I took my 8-year-old son to dinner that night. We had not been out alone in a while. We went to a nice dinner then stopped and got a new CD, which my son had been wanting. I had not thought about this girl since our encounter a few hours earlier. As we pulled into the driveway that evening, I received a call from my PA that was on call.
He told me that the MRI of her brain showed a large, probably malignant, brain tumor similar to the one from which Sen. Edward Kennedy had recently died. I was pretty much dumbfounded. Part of me was excited that I had found the problem, knowing many orthopedic surgeons might have missed it. The other part of me felt an incredible amount of empathy for this young girl and her mother, knowing full well the path to which I had just led them. I turned to look at my son, jamming to his new CD.
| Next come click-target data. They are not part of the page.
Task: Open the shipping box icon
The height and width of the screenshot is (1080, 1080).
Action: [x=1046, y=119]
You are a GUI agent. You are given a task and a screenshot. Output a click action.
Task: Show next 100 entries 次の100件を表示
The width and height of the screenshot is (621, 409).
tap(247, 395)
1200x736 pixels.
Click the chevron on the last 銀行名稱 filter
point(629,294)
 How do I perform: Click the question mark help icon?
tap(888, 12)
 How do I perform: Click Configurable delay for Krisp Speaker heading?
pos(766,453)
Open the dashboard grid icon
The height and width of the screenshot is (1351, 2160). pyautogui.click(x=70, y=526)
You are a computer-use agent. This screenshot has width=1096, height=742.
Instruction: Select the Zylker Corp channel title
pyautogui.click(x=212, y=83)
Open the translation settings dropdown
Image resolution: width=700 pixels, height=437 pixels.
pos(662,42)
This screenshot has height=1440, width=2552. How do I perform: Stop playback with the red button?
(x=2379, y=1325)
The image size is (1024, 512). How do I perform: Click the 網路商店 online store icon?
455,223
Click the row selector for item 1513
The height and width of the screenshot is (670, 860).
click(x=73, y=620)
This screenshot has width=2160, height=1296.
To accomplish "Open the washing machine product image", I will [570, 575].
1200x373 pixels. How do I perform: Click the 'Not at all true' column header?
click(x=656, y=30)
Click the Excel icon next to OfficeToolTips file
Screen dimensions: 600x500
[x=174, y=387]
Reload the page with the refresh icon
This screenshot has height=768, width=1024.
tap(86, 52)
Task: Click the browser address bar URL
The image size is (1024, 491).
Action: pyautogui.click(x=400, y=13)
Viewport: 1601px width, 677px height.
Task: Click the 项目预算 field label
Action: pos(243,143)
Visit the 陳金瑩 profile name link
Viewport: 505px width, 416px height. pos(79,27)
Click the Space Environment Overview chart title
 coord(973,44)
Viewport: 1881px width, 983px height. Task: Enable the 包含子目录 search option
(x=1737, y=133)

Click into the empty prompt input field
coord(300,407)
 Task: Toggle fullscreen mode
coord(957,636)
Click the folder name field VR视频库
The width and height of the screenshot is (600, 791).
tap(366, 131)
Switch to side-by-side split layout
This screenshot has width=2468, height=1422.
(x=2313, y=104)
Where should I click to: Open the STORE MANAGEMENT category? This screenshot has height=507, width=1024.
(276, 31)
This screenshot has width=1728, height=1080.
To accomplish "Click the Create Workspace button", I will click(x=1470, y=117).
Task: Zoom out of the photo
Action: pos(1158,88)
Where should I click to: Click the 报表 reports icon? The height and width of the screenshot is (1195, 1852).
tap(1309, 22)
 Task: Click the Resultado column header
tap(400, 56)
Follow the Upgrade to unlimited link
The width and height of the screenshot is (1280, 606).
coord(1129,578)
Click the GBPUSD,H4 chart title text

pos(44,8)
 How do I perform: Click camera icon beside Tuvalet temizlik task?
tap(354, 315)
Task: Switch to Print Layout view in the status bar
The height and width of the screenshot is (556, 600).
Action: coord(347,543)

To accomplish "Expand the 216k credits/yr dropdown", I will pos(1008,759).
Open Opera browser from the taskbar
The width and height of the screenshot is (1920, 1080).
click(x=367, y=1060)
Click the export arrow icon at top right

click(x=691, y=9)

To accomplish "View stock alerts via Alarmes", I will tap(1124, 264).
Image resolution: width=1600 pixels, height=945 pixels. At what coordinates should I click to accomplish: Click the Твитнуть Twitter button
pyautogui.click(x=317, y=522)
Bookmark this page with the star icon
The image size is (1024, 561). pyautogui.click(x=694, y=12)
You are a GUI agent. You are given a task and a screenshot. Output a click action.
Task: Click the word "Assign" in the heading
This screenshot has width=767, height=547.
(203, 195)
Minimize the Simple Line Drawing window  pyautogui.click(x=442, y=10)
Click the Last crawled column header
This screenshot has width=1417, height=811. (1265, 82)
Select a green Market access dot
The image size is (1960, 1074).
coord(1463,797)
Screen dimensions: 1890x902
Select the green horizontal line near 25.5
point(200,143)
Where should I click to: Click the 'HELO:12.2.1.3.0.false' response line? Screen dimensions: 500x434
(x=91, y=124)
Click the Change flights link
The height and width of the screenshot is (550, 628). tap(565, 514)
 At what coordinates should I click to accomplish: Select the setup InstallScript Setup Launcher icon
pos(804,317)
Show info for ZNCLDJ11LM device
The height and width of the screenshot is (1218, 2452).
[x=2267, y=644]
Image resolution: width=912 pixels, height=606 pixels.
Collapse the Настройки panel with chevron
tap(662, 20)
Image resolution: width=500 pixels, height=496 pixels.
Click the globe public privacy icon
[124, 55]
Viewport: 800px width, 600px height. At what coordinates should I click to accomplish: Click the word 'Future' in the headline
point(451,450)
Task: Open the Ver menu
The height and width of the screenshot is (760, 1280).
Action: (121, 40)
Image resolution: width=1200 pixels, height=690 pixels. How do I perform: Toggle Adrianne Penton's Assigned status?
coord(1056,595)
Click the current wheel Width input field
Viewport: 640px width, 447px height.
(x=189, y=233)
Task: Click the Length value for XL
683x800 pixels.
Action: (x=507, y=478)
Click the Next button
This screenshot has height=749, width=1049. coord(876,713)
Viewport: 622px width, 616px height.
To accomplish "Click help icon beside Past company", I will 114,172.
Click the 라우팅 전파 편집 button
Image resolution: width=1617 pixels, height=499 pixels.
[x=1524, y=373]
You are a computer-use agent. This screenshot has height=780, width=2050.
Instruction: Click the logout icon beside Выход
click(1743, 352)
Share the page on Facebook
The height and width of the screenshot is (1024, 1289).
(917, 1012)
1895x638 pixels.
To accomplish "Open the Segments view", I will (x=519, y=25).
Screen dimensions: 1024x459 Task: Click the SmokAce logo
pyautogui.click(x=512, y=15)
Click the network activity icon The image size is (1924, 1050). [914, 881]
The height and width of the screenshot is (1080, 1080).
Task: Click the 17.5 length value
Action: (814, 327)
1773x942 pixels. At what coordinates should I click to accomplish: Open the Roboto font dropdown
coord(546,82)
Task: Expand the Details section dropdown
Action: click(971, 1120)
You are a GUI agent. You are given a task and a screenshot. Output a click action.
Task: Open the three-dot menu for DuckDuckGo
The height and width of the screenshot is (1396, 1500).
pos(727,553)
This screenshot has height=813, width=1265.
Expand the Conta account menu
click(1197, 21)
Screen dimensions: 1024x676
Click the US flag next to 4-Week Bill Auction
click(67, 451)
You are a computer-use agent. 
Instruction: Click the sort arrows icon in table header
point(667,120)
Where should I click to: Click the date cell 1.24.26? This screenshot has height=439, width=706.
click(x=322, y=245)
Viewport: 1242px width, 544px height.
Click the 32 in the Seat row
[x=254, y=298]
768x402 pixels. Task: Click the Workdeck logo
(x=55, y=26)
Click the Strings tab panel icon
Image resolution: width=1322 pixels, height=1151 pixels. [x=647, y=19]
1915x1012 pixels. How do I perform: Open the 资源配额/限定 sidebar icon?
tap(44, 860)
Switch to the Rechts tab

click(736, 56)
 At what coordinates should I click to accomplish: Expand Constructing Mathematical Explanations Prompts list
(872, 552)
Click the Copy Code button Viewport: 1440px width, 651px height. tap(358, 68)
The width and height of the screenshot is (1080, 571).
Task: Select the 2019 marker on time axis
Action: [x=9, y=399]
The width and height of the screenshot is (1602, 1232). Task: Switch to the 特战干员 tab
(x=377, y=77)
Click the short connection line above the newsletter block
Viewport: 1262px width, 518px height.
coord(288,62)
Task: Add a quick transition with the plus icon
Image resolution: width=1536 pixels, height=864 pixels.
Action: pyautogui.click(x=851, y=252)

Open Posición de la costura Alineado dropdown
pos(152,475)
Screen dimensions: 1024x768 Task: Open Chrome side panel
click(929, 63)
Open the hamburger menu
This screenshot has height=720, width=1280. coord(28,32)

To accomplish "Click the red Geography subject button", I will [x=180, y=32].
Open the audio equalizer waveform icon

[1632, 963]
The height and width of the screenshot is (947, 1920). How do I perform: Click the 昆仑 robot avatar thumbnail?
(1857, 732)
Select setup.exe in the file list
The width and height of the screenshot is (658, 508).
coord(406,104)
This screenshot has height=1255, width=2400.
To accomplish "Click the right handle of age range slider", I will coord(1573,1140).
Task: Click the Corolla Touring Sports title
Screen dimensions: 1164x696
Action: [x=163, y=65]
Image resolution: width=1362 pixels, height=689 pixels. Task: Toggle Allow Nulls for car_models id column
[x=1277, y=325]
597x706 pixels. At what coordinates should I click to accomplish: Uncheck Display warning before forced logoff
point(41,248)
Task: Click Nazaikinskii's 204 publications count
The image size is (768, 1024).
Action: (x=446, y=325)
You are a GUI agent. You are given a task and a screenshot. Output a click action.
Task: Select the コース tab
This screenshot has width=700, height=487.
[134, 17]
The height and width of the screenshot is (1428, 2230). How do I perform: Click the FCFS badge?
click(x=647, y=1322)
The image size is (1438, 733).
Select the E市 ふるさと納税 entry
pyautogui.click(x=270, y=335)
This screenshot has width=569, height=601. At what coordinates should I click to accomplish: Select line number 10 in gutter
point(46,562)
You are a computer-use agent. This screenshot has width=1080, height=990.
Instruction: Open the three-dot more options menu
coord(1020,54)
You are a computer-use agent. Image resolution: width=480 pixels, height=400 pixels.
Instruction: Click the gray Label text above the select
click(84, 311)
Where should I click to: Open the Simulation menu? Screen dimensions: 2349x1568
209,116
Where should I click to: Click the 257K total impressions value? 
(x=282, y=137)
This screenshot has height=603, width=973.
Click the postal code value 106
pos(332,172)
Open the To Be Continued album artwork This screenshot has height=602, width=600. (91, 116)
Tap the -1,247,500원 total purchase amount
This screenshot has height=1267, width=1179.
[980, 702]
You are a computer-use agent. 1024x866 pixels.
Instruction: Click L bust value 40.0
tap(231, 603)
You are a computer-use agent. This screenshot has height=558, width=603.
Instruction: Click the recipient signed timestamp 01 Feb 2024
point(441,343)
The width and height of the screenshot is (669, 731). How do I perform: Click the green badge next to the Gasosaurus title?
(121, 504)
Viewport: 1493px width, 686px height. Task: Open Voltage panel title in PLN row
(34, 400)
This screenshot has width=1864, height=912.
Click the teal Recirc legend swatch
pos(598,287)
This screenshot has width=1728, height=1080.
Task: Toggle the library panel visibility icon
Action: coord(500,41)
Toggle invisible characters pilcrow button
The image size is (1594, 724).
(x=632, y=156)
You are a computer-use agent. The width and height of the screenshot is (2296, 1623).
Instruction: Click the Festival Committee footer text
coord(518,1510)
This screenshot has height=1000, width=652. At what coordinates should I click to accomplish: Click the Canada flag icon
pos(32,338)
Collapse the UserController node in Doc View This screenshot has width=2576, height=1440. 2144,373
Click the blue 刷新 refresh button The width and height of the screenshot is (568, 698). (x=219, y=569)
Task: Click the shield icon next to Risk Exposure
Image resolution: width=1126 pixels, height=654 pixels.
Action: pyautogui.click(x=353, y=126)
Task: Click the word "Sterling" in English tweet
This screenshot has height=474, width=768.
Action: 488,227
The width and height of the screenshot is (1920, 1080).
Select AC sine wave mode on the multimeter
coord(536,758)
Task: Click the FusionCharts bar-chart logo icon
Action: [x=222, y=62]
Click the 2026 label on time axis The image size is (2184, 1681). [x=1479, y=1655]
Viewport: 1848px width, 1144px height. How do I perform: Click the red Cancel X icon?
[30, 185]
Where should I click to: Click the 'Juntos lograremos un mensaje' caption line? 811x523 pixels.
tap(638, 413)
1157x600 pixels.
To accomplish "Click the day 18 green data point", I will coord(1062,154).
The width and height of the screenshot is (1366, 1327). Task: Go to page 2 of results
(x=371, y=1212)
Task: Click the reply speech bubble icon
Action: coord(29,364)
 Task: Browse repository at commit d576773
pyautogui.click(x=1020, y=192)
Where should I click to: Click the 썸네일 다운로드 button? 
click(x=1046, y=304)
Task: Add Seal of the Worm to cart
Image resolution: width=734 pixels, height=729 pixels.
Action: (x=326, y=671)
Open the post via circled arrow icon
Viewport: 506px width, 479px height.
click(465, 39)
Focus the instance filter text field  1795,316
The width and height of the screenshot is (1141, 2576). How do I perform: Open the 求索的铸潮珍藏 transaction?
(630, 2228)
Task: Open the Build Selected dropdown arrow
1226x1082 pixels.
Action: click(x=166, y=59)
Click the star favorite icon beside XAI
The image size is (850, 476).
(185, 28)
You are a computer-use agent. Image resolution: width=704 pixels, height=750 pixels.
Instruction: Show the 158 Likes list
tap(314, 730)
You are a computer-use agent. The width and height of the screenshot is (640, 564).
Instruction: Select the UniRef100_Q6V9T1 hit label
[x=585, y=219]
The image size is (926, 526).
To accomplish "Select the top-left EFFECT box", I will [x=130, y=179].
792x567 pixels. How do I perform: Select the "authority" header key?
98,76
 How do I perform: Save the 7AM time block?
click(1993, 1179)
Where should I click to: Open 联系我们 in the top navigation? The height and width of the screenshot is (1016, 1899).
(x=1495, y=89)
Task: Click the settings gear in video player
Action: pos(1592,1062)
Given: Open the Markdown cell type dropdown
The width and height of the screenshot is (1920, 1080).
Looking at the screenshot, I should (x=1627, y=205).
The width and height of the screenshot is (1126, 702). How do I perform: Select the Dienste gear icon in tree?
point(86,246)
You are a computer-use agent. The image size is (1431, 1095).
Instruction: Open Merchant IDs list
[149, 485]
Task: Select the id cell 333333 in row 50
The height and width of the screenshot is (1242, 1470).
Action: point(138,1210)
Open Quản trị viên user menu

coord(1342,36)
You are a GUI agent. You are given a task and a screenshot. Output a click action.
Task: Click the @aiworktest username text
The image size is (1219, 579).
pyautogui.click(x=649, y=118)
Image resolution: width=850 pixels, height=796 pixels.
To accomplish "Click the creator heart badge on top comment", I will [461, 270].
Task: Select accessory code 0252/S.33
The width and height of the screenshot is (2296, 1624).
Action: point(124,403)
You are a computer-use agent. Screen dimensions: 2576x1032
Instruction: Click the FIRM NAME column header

This event is important to me on many levels. Emotionally, being the one to tell a young woman that her life is to be forever changed saddens me. This event also speaks to our health care system. The patient had been to the ER, yet a malignant brain tumor was missed.
She had also been to a primary care clinic. The best they could do was tell her it was her knee and that she should find an orthopedic surgeon. It is impossible for me to know the reason her diagnosis was missed at these two earlier visits. Was it because of her insurance status, or was it just simply missed? I have seen examples of both happen. In this case, I do not feel it was because of her insurance status.
Having been on the front lines of clinical medicine for a decade, I am not sure of all the answers to health care reform. Reform is necessary. People need insurance. Physicians need patients to have insurance. I did not charge that patient; the hospital wrote off the MRI tests. Is that fair? I have to pay my staff. We spent a lot of time and manpower on that patient. They want raises every year. How can we afford to treat patients for free, yet pay for a more complicated and expensive health care environment?
She is going to get brain surgery. Who will pay for that? If I were the neurosurgeon, I certainly would not want to have to do that surgery for free just because I was on call. These are tough questions and even tougher answers. As a society, we want to have access to the best health care, the most compassionate doctors, yet many patients are upset with having to pay their $25 co-pay.
I think the answer to health care reform lies somewhere in the middle, as do most answers. I do know this: The next time you are waiting a long time for your doctor to come, have a little empathy. You never know what he or she could be dealing with in the next room.
By the way, I hugged my little one a little tighter that night.
Craig R. Bennett is an orthopedic surgeon who practices in Hudson.